Data Breach Leads to $1 Million in Settlements for IN Company

May 28, 2019 | Eric D. Fader | Cybersecurity | Electronic Health Records | HIPAA | Litigation

The U.S. Department of Health and Human Services (HHS) announced on May 23 that Medical Informatics Engineering, Incorporated (MIE), an Indiana-based online electronic health records company, had agreed to pay HHS’s Office for Civil Rights (OCR) $100,000 to settle HIPAA violations. MIE’s April 23 Resolution Agreement with HHS also provided for the company to enter into a two-year corrective action plan.

Also on May 23, MIE entered into a Consent Judgment with 16 states whose attorneys general had sued the company in federal court based on a 2015 data breach that allegedly compromised the data of almost four million people.
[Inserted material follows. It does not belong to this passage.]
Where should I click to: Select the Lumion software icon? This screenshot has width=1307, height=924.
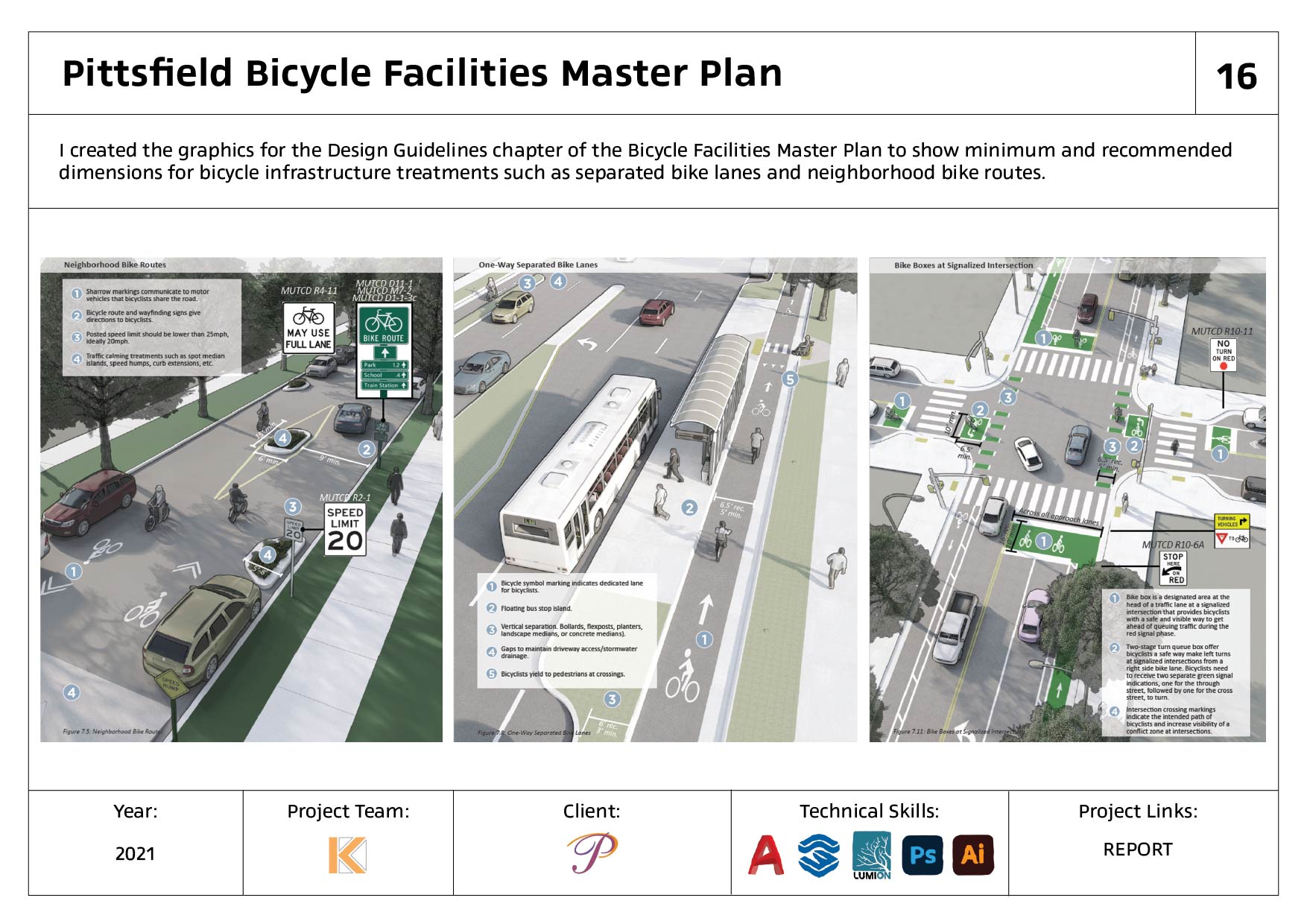point(871,855)
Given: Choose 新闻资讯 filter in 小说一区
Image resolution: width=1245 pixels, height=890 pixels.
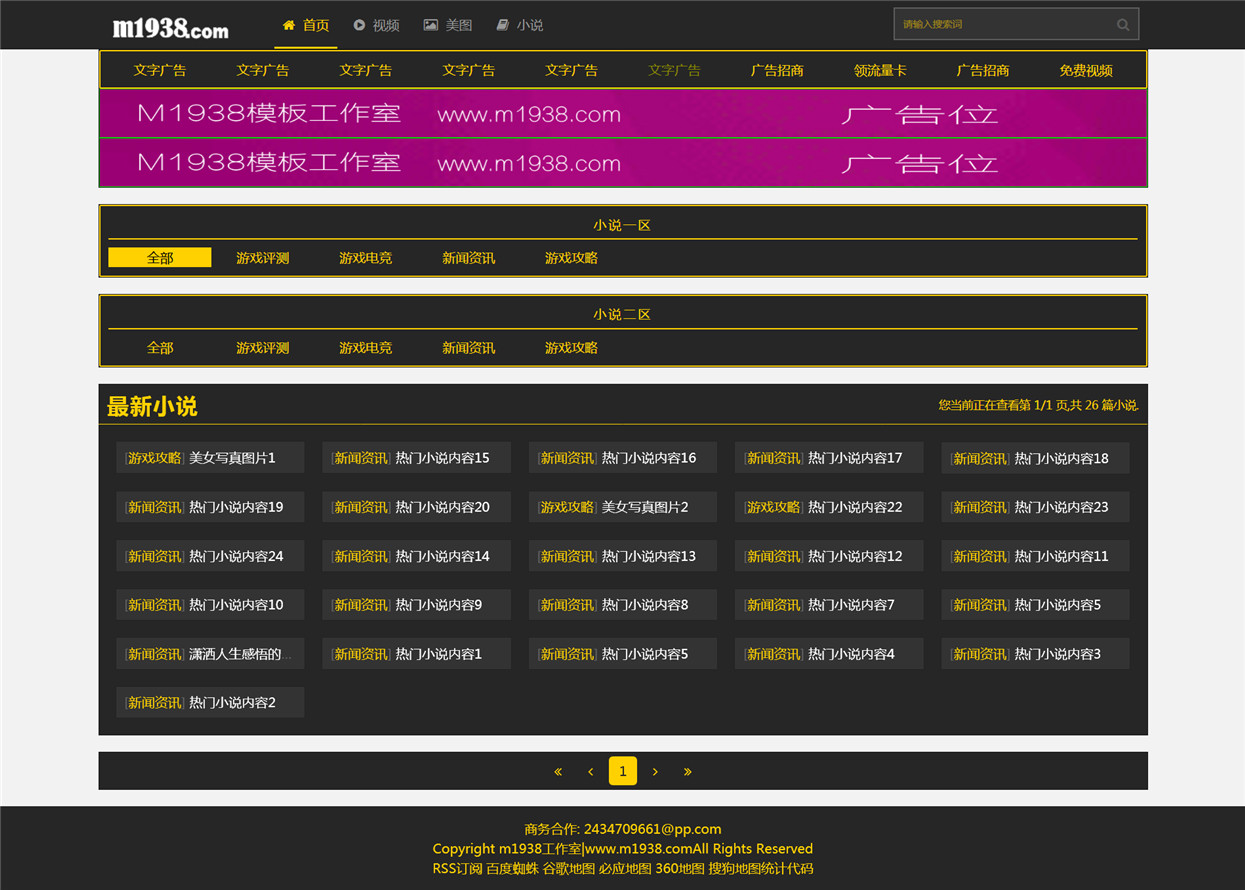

MIE will pay a total of $900,000 to the states to settle the case, the first-ever multistate lawsuit based upon a HIPAA violation. MIE had also been charged with numerous violations of state personal information protection laws, breach notification laws, and deceptive trade practices laws in all 16 states.

In the breach, hackers exploited vulnerabilities in one of MIE’s servers and stole names, mailing addresses, user names, passwords and protected health information. The OCR’s investigation determined that MIE did not conduct a comprehensive enterprise-wide risk analysis, as required by HIPAA, prior to the breach.